Relative clauses are subordinate clauses that attach to nouns.  Because they add information to a noun, some grammarians and ESL/EFL teachers call them adjective clauses
 
 

Examples of Sentences with Relative Clauses
"Societies to Social Networks"
Sociology: A Down-to-Earth Approach


 


 

Relative Clause Structure

To make a relative clause, we take a sentence, turn it into a subordinate clause, and attach that clause to a noun.  For this process to occur, the two sentences must share the same noun.  Look at the following two sentences.  What noun is shared by both sentences? 

#A1.  I read a book.

#A2. The book explains the differences between clauses and phrases.

To use the second sentence as a relative clause, it has to be changed by adding the appropriate relative pronoun--who, whom, that, which, or whose--selected on the basis of a combination of meaning and syntax.  For example, whom is used to refer to people (or animals closely associated with people) and it must be the object of a verb or preposition.

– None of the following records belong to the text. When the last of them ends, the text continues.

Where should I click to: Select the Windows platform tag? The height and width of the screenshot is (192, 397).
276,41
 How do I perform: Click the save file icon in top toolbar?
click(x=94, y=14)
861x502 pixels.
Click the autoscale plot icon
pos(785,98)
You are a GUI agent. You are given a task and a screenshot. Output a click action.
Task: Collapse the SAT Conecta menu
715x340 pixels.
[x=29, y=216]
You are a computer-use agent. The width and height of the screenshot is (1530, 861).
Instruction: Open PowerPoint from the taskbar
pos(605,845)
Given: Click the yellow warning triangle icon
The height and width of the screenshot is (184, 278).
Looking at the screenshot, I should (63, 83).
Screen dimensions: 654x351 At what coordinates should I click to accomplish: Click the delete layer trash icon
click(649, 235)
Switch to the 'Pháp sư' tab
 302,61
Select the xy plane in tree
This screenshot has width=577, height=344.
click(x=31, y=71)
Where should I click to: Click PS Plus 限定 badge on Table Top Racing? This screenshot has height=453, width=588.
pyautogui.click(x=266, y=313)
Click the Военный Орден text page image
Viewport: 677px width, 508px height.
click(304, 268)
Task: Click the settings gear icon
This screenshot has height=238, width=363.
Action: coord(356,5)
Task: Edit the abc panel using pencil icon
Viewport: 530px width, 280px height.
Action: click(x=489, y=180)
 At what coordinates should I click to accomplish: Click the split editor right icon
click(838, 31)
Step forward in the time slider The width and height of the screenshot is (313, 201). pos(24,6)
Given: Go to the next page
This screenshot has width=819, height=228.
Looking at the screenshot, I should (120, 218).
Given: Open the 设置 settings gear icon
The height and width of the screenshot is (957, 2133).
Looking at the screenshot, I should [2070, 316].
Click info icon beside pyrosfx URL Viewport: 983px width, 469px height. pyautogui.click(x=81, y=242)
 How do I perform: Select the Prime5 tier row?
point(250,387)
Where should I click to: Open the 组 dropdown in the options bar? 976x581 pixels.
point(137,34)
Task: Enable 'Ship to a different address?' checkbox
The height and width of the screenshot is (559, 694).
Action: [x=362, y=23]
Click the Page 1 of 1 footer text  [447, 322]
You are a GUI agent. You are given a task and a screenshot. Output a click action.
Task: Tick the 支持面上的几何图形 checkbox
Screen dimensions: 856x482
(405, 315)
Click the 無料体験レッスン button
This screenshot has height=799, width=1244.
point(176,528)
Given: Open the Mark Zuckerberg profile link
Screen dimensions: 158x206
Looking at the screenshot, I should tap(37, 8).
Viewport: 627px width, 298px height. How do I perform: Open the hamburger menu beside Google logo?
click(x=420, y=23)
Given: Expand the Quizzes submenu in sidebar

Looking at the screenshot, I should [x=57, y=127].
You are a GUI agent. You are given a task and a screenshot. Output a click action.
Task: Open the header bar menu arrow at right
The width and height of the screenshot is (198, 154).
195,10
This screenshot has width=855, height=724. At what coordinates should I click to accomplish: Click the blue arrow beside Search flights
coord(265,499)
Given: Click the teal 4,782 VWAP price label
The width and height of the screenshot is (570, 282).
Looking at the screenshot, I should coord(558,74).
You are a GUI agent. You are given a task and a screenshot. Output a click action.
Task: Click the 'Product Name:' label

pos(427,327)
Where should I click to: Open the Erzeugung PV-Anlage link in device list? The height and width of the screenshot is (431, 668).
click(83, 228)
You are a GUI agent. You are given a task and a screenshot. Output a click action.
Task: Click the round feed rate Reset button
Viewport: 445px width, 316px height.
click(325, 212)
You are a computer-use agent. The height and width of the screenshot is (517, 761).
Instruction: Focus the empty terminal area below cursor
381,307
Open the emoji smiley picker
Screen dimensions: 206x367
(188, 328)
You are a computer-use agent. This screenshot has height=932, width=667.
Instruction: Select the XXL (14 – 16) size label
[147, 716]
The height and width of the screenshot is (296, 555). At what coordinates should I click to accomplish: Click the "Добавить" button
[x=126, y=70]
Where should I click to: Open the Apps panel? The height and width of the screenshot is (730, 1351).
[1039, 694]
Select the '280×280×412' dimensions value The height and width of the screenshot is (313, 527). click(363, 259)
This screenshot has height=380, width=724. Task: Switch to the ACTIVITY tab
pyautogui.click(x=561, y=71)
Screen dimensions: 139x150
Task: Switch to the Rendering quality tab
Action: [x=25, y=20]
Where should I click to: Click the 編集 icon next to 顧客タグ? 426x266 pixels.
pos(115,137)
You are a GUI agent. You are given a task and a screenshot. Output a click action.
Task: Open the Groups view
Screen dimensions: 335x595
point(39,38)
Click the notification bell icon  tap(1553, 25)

The relative pronoun serves two functions--it is a subordinating conjunction and it is a part of the syntax of the clause.  In this example, the relative pronoun that is added.  It is a connecting word--but it is also the subject of sentence #2 and of the new relative clause:

Relative clause:  that explains the differences between clauses and phrases
 

New sentence: I read a book that explains the differences between clauses and phrases.

subject: I
verb: read
direct object: a book that explains the differences between clauses and phrases
In the following example, the internal structure of the relative clause is more complicated because the noun that is the focus of the clause is not the subject of the clause.  The relative pronoun is a connecting word and it is also the direct object 
#B1. I read a book.
#B2. I bought the book to help me prepare for class.
Relative clause process step 1--insert the relative pronoun:  I bought that to help me prepare for class
Relative clause process step 2--move the relative pronoun to the front of the clause: that I bought to help me prepare for class
Relative clause process step 3--attach the relative clause to its noun 
#B3: I read a book that I bought to help me prepare for class.
subject: I
verb: read
direct object: a book that I bought to help me prepare for class
Relative Clause Types

Like wh-questions, relative clauses come in two major types:  (1) those that have the relative pronoun as the subject of the clause and (2) those that have the relative pronoun as something other than the subject of the clause (object or complement or object of a preposition). 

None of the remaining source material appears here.